Both nations proposed a more equal alternative based in mutual cooperation rather than in pure pro-market policies.
In a new bid to challenge the US backed Free Trade Area of the Americas, Cuban President Fidel Castro and Venezuelan President Hugo Chavez Tuesday announced in Havana an alternative bloc for the region based in mutual cooperation among states rather than in pure pro-market policies. Naming the new pact the Bolivarian Alternative for the Americas (ALBA), the presidents said it would eliminate trade barriers and tax obstacles, provide incentives for investment, increase banking relations and tourism cooperation.
The idea comes exactly a week after regional leaders signed a compromise to create a EU-alike Community of South American Nations, an attempt to unify the continent in 15 years in terms of trade, political and macroeconomic institutions, as a common currency and a common parliament.
Castro said the alternative was conceived as "a battle fought with the same rules and regulations as those imposed by the [US] empire to divide the people". In turn, Mr. Chavez addressing a crowd in Cuba's Capital remarked that the ALBA "is an alternative to the perverse FTAA, which they have been trying to impose on us for years," Chavez said. "FTAA is dead."

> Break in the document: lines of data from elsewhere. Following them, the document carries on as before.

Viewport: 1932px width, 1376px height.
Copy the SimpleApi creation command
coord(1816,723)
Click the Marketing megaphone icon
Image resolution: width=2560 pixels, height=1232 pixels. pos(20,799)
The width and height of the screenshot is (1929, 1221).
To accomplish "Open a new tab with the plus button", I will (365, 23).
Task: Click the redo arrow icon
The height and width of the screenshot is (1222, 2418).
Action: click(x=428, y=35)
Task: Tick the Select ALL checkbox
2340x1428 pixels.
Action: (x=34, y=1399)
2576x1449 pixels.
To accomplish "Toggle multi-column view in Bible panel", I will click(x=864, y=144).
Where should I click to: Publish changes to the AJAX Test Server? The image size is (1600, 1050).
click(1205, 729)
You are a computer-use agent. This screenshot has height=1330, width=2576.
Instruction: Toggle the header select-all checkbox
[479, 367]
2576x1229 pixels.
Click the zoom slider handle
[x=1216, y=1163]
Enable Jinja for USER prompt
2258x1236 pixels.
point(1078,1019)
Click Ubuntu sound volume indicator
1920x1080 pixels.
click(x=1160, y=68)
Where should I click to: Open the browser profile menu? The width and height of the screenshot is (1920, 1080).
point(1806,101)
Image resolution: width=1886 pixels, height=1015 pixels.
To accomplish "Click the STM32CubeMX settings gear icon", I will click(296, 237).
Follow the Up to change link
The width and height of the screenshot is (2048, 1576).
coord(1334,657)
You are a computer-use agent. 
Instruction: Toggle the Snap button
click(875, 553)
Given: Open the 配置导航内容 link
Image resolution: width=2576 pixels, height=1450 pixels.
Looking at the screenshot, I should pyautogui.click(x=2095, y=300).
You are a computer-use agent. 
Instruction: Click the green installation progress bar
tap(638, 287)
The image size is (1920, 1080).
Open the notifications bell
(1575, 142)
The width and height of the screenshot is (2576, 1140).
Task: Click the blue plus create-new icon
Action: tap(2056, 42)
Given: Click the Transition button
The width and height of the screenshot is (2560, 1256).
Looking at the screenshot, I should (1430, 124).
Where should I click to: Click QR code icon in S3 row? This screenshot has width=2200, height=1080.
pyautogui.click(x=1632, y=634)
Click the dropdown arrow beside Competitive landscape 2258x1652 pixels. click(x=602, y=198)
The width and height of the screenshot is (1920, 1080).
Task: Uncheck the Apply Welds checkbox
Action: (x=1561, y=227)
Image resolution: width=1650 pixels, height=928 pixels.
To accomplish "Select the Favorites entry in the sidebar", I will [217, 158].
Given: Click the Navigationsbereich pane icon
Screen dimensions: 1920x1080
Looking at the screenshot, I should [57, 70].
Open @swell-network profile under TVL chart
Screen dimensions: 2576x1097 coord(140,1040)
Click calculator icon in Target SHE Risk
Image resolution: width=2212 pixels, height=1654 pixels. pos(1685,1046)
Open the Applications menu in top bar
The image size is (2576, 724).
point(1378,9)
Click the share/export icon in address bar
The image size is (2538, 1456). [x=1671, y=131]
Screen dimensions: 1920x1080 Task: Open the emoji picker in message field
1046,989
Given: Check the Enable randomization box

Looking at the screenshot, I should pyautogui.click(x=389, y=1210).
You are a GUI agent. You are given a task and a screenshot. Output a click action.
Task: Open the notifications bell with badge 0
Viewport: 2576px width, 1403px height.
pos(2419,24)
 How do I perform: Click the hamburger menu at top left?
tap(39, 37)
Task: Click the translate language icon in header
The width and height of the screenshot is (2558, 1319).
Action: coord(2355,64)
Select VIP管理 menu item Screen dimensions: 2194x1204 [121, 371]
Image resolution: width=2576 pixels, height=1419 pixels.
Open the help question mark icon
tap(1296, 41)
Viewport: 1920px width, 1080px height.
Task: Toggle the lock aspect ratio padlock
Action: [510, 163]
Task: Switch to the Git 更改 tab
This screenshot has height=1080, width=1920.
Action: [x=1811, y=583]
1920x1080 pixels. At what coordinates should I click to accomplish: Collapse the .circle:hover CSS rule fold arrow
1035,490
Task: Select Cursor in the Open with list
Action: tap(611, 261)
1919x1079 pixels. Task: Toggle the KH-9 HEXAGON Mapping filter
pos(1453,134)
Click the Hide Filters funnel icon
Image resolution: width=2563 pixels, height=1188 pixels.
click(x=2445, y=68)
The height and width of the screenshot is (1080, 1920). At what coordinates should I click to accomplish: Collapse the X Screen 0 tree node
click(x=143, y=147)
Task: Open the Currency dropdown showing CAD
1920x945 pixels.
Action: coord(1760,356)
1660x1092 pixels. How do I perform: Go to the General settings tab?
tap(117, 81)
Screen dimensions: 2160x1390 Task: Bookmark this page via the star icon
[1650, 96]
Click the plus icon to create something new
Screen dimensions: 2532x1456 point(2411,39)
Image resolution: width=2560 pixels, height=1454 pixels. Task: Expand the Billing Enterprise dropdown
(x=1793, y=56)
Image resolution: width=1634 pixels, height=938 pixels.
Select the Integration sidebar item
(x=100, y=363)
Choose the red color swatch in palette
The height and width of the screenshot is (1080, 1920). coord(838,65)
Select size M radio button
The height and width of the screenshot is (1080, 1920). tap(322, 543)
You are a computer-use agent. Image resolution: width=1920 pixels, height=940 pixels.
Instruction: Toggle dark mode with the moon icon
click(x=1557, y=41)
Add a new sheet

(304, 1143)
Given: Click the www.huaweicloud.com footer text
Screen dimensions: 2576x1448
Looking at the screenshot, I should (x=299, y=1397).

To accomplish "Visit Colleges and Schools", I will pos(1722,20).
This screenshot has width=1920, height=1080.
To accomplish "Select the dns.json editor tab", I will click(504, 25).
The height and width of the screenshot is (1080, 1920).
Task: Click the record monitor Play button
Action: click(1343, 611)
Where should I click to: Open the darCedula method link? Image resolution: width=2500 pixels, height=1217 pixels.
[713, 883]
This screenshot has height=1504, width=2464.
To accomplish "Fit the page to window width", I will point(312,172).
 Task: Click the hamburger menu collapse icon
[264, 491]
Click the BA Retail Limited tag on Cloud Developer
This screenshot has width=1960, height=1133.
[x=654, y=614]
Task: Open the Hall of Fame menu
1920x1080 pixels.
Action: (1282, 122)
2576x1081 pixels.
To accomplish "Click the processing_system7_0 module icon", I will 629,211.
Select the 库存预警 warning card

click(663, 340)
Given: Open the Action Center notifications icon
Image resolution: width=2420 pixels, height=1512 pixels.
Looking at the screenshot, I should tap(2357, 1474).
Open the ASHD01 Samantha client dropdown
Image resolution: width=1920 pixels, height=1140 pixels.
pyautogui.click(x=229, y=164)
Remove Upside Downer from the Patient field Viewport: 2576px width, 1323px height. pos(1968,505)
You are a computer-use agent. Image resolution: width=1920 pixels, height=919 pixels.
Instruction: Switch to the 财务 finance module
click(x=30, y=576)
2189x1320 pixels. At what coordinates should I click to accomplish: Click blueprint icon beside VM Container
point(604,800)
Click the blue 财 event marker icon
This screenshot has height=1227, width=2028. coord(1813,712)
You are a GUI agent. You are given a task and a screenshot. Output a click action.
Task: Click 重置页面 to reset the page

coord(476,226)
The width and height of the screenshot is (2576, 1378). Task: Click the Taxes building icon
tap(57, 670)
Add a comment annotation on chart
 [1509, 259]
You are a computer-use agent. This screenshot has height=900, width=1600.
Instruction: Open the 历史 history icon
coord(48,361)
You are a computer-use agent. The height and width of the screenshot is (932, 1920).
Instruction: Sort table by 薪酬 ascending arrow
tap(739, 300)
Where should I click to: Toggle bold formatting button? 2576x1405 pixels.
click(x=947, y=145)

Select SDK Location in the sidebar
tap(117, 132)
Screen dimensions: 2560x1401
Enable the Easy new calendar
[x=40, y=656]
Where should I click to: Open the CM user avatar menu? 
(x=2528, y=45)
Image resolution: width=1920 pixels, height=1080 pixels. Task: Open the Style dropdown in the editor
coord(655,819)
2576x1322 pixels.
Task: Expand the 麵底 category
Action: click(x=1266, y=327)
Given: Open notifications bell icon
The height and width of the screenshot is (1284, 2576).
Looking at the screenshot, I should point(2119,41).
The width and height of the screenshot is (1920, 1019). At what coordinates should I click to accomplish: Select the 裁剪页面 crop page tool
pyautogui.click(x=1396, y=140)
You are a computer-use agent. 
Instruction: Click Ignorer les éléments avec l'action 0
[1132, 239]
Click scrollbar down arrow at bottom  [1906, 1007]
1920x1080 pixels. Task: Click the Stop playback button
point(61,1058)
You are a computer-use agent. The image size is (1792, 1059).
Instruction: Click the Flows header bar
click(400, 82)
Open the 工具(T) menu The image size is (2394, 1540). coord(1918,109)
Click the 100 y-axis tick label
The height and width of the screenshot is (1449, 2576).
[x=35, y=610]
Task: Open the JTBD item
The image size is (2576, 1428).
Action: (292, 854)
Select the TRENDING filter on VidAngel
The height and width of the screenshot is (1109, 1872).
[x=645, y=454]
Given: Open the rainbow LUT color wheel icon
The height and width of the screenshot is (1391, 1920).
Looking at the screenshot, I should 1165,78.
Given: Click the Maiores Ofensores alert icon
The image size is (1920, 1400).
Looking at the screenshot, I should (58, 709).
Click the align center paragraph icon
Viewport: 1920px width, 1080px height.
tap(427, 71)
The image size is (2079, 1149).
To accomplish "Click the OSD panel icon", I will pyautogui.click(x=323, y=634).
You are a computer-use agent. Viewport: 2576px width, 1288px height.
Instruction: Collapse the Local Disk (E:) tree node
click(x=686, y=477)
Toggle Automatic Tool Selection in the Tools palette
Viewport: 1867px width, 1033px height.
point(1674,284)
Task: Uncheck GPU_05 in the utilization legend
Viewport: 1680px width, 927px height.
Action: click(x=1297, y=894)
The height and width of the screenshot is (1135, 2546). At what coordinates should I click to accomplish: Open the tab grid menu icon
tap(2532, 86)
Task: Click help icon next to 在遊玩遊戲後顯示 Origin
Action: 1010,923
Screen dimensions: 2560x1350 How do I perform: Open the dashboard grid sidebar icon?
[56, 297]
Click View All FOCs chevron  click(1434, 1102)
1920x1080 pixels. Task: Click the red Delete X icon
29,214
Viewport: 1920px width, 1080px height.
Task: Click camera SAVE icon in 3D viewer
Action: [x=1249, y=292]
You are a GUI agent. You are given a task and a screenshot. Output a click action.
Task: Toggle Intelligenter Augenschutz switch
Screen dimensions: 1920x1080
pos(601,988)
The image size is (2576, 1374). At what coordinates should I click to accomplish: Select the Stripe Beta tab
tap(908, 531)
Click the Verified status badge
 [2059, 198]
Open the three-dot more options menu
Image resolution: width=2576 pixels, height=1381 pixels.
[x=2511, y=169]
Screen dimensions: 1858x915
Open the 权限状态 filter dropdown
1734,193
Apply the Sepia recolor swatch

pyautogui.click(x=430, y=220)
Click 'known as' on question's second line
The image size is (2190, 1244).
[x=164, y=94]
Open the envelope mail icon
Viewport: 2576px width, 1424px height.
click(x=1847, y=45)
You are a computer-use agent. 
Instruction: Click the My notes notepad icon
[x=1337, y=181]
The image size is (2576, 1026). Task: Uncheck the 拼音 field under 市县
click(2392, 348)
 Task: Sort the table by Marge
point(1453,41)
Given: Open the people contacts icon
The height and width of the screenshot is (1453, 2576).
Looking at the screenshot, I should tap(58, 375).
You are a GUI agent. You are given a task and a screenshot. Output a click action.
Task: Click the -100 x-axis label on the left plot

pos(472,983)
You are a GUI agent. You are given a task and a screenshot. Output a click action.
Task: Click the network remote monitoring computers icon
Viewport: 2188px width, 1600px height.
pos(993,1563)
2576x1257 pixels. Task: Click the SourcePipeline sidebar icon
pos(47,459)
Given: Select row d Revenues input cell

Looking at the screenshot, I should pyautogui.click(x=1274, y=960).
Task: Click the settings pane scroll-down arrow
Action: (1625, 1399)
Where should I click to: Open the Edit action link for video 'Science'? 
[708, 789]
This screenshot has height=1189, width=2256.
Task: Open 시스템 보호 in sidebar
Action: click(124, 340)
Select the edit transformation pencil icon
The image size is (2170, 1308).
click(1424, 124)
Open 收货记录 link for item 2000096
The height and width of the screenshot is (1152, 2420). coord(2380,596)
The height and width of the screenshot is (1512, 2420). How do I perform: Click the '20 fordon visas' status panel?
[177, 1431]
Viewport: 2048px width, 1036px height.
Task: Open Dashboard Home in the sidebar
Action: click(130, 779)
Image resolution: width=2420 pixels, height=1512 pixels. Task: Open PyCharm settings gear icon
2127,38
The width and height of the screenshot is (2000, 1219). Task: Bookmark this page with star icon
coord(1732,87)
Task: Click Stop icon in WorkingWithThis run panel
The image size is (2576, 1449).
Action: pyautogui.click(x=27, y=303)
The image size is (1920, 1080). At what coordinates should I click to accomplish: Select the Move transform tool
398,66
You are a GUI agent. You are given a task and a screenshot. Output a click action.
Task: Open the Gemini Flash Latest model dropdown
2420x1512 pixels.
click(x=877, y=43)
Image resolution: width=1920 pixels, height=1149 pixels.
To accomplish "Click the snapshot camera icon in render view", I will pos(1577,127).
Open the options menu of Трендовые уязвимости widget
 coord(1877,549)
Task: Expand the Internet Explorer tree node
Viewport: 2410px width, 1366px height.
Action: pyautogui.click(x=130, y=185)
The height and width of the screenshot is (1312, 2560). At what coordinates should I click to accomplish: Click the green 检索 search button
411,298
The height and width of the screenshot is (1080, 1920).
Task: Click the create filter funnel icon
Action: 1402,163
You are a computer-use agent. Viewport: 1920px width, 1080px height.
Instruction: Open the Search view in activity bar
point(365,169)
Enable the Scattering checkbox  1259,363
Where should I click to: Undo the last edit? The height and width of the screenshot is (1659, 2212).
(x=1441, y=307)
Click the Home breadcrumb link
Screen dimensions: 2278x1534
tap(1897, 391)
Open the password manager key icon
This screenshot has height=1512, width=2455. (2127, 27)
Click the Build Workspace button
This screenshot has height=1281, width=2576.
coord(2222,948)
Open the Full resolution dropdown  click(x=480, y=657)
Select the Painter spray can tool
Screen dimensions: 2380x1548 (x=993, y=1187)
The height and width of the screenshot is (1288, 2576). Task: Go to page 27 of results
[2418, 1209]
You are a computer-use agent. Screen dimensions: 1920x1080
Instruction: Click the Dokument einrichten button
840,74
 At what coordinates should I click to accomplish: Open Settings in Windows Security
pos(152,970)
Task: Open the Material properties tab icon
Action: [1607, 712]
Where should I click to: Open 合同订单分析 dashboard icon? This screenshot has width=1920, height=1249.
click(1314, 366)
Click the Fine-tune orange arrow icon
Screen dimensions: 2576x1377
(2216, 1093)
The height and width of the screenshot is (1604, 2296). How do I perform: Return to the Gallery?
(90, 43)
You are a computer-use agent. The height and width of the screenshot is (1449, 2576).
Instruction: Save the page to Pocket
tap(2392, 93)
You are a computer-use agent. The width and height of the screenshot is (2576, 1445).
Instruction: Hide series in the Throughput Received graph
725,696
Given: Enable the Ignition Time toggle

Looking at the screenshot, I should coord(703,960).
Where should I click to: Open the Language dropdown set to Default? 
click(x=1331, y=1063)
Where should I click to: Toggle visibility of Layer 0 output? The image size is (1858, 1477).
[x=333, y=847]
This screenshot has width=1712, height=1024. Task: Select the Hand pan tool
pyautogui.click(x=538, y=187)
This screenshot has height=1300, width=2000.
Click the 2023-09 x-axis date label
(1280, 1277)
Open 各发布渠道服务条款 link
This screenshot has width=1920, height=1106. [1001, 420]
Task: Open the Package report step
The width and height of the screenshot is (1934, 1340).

Chavez also accused Washington of pursuing imperialist intentions in free trade talks with Andean countries.
In return, Washington has expressed concern over Chavez's close ties to Castro since won the presidency in 1998. More recently, the Bush administration has been trying to frustrate a Chavez bid to modernise the Venezuelan armed forces with Russian equipment, by rising concern on the operation among neighbour nations.
At the time Chavez and Castro were holding bilateral talks to increase cooperation -Venezuela currently provides Cuba with 53,000 barrels of oil a day at preferential prices, while Cuba has 13,000 doctors in Venezuela, is helping the country stamp out illiteracy and has treated thousands of Venezuelans in its hospitals- the US administration began expressing concern over Chavez's new domestic policies, which threat, according to Washington, civil freedom.
On other issues, Venezuela promised financing for Cuban industrial and infrastructure projects, while Cuba agreed to pay a minimum price of $27 per barrel of Venezuelan oil, as part of the accord "to apply the Bolivarian Alternative for the Americas."